-
Notifications
You must be signed in to change notification settings - Fork 258
Description
When using postgresql_database
to provision extra databases on RDS, during a destroy operation (specifically, when used in a terraform test) it intermittently seems to get into a state where it waits indefinitely trying to acquire a lock until the operation times out.
Based on examining the state of the RDS instance at the point where the operation gets stuck, it appears that the problem is here:
"SELECT pg_advisory_xact_lock(member::bigint) FROM pg_auth_members JOIN pg_roles ON roleid = pg_roles.oid WHERE rolname = $1", |
I see the connection from the provider waiting for this query to complete, and reviewing the pg_locks
table, the only advisory lock that I see is one for the root
user, and originating from the same PID as the above operation. Based on this, it appears that the lock operation on line 575 in the same file is taking out an advisory lock on the current user (root), then somehow it's trying to take out another advisory lock for the same user, and getting stuck because there's already a lock, which it itself created.

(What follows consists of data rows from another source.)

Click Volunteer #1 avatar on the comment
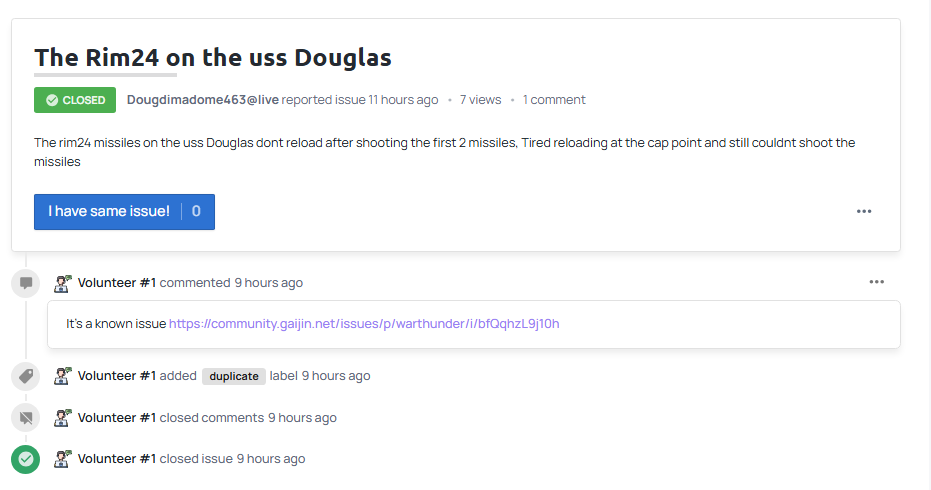 [62, 283]
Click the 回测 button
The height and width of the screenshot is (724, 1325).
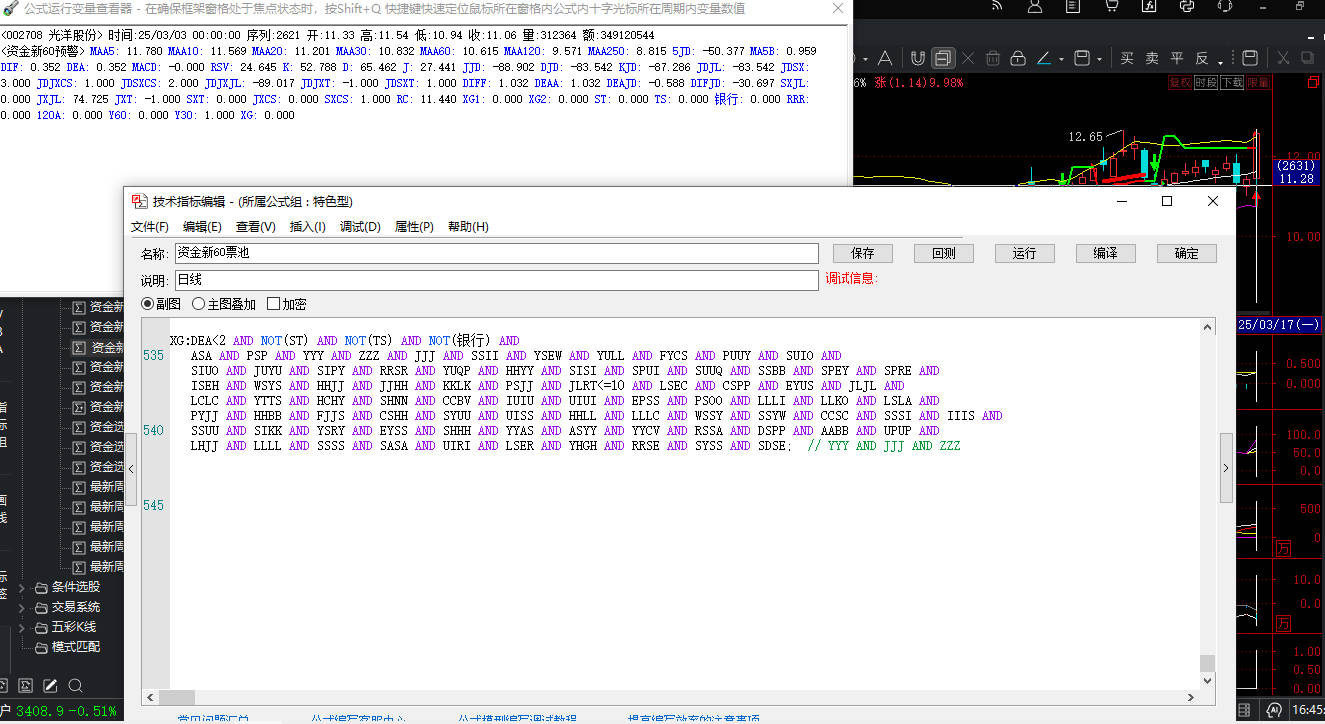click(x=943, y=253)
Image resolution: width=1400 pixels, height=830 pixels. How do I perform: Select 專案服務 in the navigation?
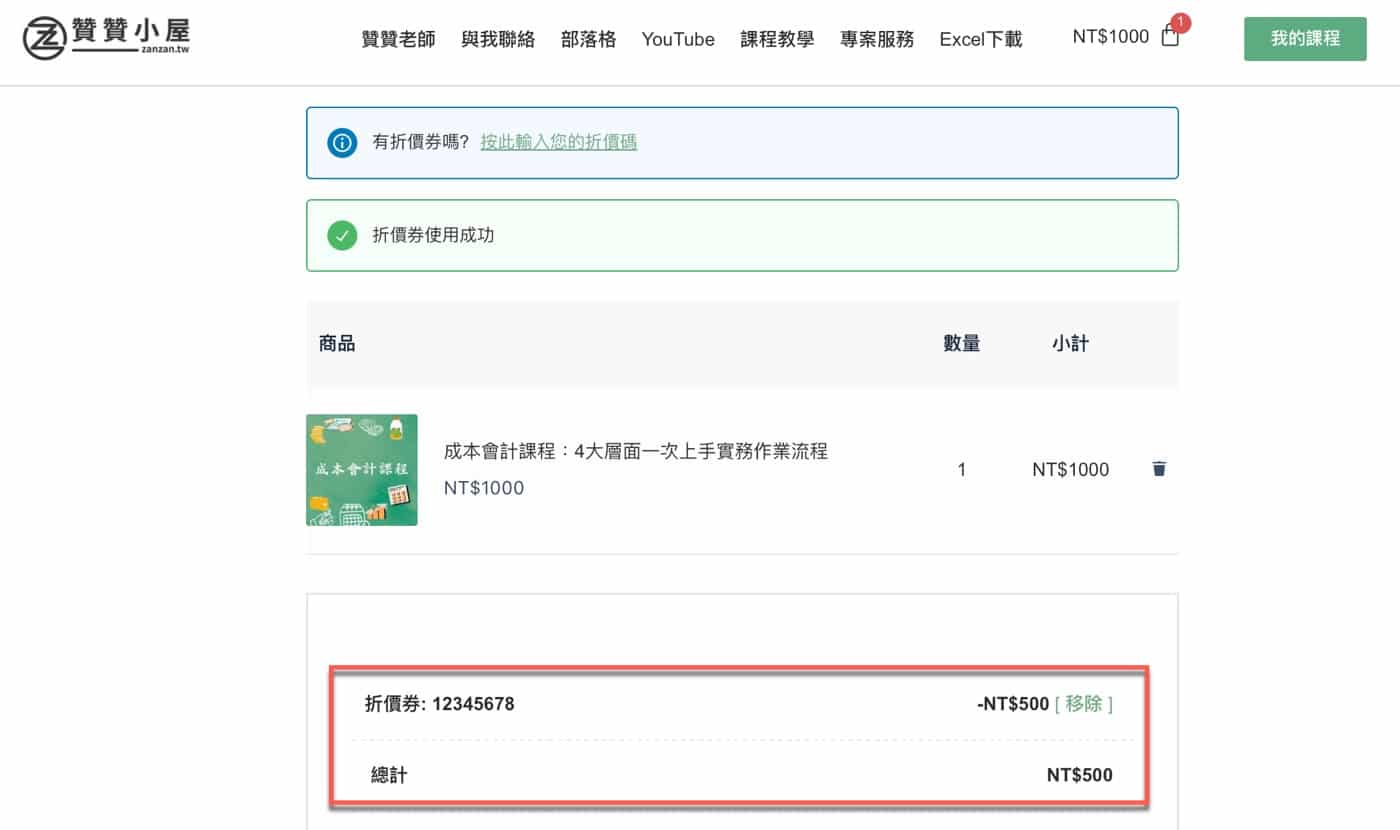[x=877, y=39]
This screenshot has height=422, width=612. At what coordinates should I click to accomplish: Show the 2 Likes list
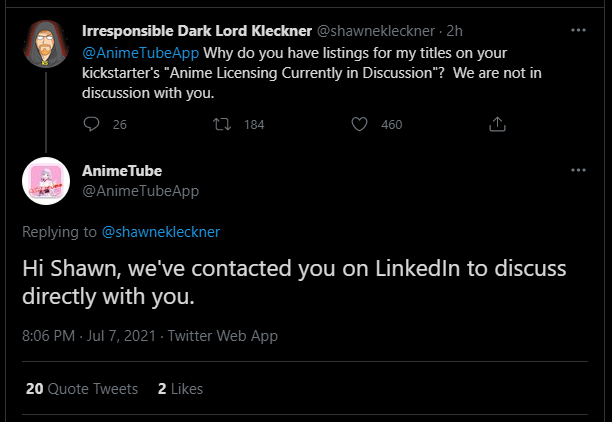pyautogui.click(x=180, y=388)
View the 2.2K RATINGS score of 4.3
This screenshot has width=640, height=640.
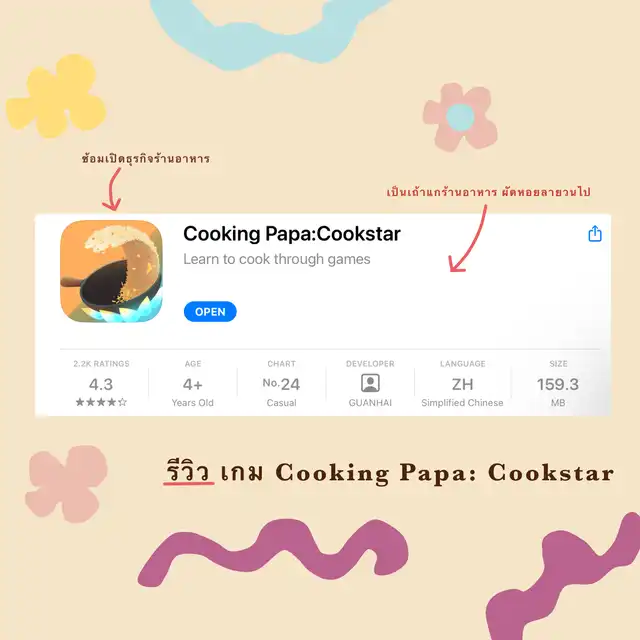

I'm not able to identify the cause of this, querying pg_auth_members
shortly after it gets into this state doesn't give any indication to me of how this could be happening, but the transient nature of the issue leads me to believe it could be a race condition somehow related to the granting/revoking of roles that this provider does when performing certain operations.
Conditions to recreate
- Configuration contains an AWS RDS serverless cluster running postgres with one instance
- Postgres provider configuration:
provider "postgresql" {
host = aws_rds_cluster.this.endpoint
port = 5432
username = "root"
password = random_password.rds_admin_password.result
superuser = false
sslmode = "disable"
max_connections = 1
}
- Configuration contains one
postgresql_database
, twopostgresql_role
resources, and severalpostgresql_grant
resources. Usesdepends_on
to ensure the grants are applied sequentially, and both the roles and grants wait for thepostgresql_database
to be applied. Between this andmax_connections
, this guarantees that all postgresql provider operations are single threaded. postgresql_database
configuration:
resource "postgresql_database" "extra_databases" {
name = "testdb2"
template = aws_rds_cluster.this.database_name
}
- An integration test (
.tftest.hcl
) is created and run usingterraform test
, which creates the above configuration, then immediately destroys it.